And they decided that most of the cost of running
a frozen yogurt business is renting
like a whole brick and mortar store
in which to put, you know,
basically one Taylor C-602.
Then you've got to spend all this money getting a staff to operate it.
You got to spend all this money on your lease.
And the idea was, what if we could basically wrap a vending machine around the Taylor C-602
and turn it into just like a little autonomous machine?
Sure.
Build that physical front end that turns this into like a kiosk.
You can drop it in a mall, drop it on a campus.
You don't have to pay the expensive lease.
And you don't have to pay for a bunch of staff.
You can just have one technician cleaning and refilling a bunch of them instead of a whole crew.

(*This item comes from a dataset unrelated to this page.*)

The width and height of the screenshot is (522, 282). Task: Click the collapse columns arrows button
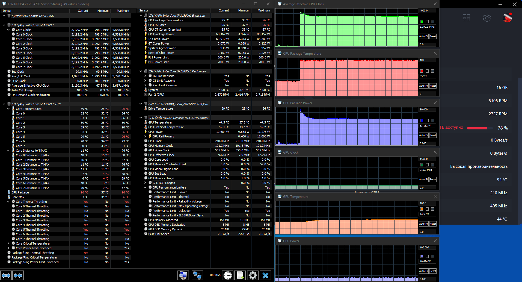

And then suddenly you're just making all this frozen yogurt money.
Just literally a machine that makes money.
It's just a machine that prints money and frozen yogurt.
I like it.
So they do the entrepreneur thing and they start building prototypes.
And they start getting them into different places, campuses and stuff to test this idea,
to get more funding, rinse and repeat.
But there is a problem.
In order to make that machine fully autonomous,
regulations set by the National Sanitation Foundation require them to monitor the temperature of what's going on inside the machine to make sure that this kiosk isn't selling like poison.
Sure.
And that temperature data is locked up inside of that Taylor C602 where they can't really access it.

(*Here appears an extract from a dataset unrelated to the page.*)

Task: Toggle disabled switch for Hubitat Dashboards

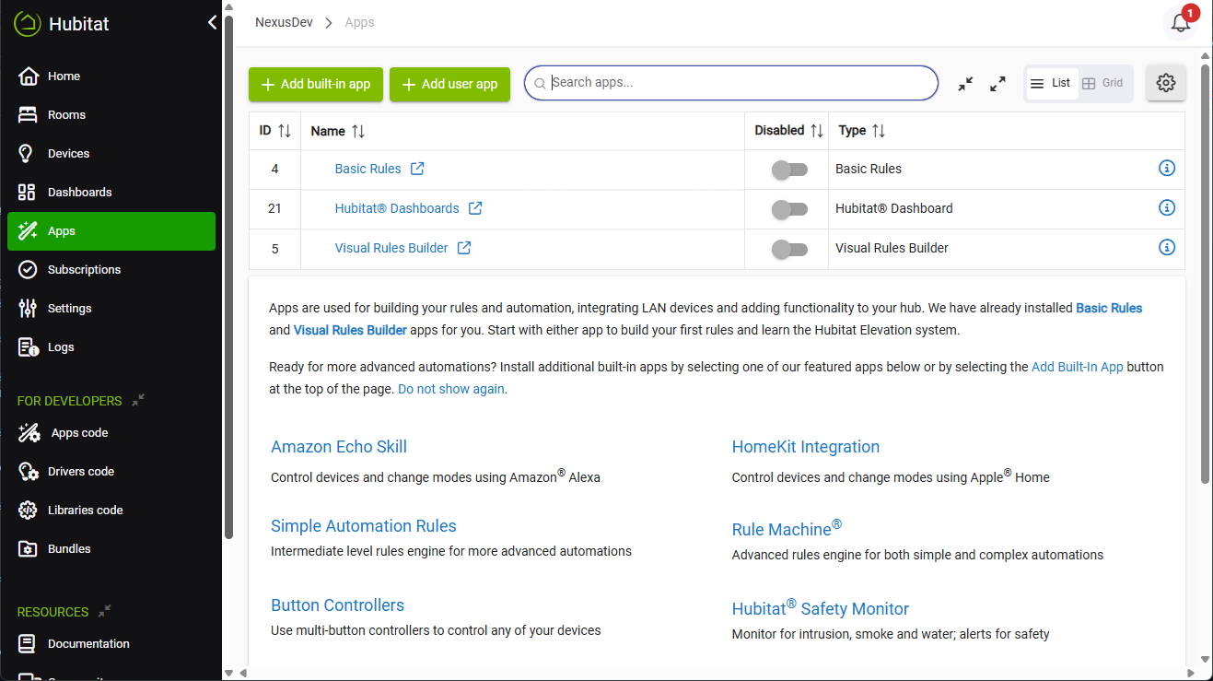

So they have the machine, they've built out the front end, but legally they can't sell this product because they don't know what the temperature in the machine is, which is when they discover
the secret code.
If we remember Ricky the McDonald's employee
who doesn't know why his ice cream machine isn't working
and his only move is to either run it again or call the guy,
Ricky could refer to the manual to see maybe what the error code means,
but those error codes are really broad categories.
There's nothing useful in them.
But the machine that Ricky is trying to use that isn't working
has all the information.
It knows that you overfilled the hopper.
It knows exactly why the cleaning process,
failed and it could tell you, but that little software front end, it just won't give you that
information. And O'Sullivan and Nelson figure out that when you go, okay, fine, I'm going to call
the guy and that service technician shows up, what he does when he walks in is he punches in
this secret code, 5231. The code is not in the user manual. It is not made available to franchisees
or staff. But the second that technician punches in that code, suddenly they can see all of
the information that is inside of this machine. They can see everything that's wrong. They can see
why it failed. They can see, oh, you just turn this one little teeny thing and it'll work suddenly.
They can see exactly how to fix it. So back with Nelson O'Sullivan, they go, okay, well, here's a solution.
We want to sell ice cream from an autonomous machine. We need to be able to remotely monitor the
temperature. And we know that these service technicians have this magic code that gives them access
to this data we need. So while at, you know, a tech incubator,
They decide, let's just hack together a solution for this.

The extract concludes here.